▸ **Page extract**:
_____

The number 32, for example, would translate into MN, 33 would be MM, and 34 would be MR. To make those consonants meaningful, you’re allowed to freely intersperse vowels. So the number 32 might turn into an image of a man, 33 could be your mom, and 34 might be the Russian space station Mir. Similarly, the number 86 might be a fish, 40 a rose, and 92 a pen. You might visualize 3,219 as a man (32) playing a tuba (19), or maybe a person from Manitoba (3,219). Likewise, 7,879 would translate to KFKP, which might turn into a single image of a coffee cup, or two images of a calf and a cub. The advantage of the Major System is that it’s straightforward, and you can begin using it right out of the box. (When I first learned it, I immediately memorized my credit card and bank account numbers.) But nobody wins any international memory competitions with the Major System.

_____

▸ **Supplied information**:
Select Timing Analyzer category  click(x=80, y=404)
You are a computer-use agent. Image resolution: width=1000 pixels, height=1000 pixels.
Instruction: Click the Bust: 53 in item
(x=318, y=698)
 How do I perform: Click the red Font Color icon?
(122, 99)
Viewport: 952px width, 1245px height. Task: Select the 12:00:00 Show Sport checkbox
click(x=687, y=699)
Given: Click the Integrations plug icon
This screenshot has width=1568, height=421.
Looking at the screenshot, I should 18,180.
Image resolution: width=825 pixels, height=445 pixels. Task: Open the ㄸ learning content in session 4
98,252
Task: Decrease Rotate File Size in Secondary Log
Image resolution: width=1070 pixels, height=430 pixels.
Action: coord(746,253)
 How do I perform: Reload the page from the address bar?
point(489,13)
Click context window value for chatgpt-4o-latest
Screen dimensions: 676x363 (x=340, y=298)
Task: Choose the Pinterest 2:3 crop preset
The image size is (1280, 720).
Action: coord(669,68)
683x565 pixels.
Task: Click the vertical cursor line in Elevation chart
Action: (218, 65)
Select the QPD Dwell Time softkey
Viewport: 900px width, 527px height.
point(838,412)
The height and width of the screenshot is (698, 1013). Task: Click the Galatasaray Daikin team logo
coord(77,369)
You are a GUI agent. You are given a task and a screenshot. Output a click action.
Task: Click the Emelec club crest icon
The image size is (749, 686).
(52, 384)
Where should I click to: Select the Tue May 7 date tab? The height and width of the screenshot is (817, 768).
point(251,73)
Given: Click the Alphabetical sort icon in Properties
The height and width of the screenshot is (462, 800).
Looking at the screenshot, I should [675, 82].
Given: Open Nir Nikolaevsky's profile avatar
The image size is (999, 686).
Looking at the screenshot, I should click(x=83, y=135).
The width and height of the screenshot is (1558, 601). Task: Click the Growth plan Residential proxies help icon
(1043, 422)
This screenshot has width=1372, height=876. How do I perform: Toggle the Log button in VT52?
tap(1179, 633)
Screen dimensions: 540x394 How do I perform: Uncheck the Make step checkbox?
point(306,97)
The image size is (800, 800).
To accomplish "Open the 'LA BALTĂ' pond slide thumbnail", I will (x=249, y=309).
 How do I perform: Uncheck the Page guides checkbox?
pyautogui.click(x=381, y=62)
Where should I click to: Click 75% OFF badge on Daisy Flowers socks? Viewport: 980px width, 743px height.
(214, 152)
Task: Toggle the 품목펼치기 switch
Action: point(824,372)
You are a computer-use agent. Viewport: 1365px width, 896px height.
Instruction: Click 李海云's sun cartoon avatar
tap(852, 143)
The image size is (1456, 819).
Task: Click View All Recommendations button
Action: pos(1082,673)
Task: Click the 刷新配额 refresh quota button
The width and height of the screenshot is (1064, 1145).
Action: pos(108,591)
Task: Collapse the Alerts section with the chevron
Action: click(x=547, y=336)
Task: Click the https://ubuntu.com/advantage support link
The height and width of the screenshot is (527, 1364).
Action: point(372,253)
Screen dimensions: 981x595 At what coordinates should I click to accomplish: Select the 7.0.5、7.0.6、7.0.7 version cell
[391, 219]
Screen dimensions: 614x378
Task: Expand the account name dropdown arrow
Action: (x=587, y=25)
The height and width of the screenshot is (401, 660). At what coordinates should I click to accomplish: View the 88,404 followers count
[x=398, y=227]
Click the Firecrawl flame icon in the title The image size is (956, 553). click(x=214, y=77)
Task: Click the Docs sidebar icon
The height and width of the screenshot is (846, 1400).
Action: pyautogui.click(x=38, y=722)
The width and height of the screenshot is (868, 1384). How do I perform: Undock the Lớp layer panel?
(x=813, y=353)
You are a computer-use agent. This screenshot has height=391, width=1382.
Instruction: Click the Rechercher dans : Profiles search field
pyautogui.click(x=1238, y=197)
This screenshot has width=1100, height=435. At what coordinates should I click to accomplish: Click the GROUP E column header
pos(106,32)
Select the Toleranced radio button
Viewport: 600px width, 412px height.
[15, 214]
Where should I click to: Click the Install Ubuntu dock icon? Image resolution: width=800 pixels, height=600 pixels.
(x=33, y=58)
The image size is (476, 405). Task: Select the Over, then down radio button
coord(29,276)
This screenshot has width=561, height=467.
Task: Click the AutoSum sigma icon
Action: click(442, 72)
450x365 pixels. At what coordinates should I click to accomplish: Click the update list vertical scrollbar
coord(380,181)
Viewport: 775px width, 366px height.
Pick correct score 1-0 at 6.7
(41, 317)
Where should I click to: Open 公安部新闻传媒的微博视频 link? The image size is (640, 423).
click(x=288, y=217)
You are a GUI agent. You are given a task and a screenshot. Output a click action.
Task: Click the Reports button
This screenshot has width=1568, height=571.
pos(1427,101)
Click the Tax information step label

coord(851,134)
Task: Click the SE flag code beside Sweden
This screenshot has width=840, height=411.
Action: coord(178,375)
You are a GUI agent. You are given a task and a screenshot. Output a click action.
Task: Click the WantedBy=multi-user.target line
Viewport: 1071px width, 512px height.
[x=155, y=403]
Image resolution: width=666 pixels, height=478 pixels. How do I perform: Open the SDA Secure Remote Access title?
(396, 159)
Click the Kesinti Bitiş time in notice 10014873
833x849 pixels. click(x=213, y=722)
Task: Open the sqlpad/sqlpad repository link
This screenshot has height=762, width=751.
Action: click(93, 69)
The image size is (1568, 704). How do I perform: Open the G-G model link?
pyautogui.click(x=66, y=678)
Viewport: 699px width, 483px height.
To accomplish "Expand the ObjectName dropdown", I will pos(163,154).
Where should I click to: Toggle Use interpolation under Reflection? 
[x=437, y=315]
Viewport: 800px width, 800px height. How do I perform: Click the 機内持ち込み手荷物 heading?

_____

▸ **Your task**:
In the text on the Major System, which letters does the number 7,879 translate to?

▸ **Result**:
KFKP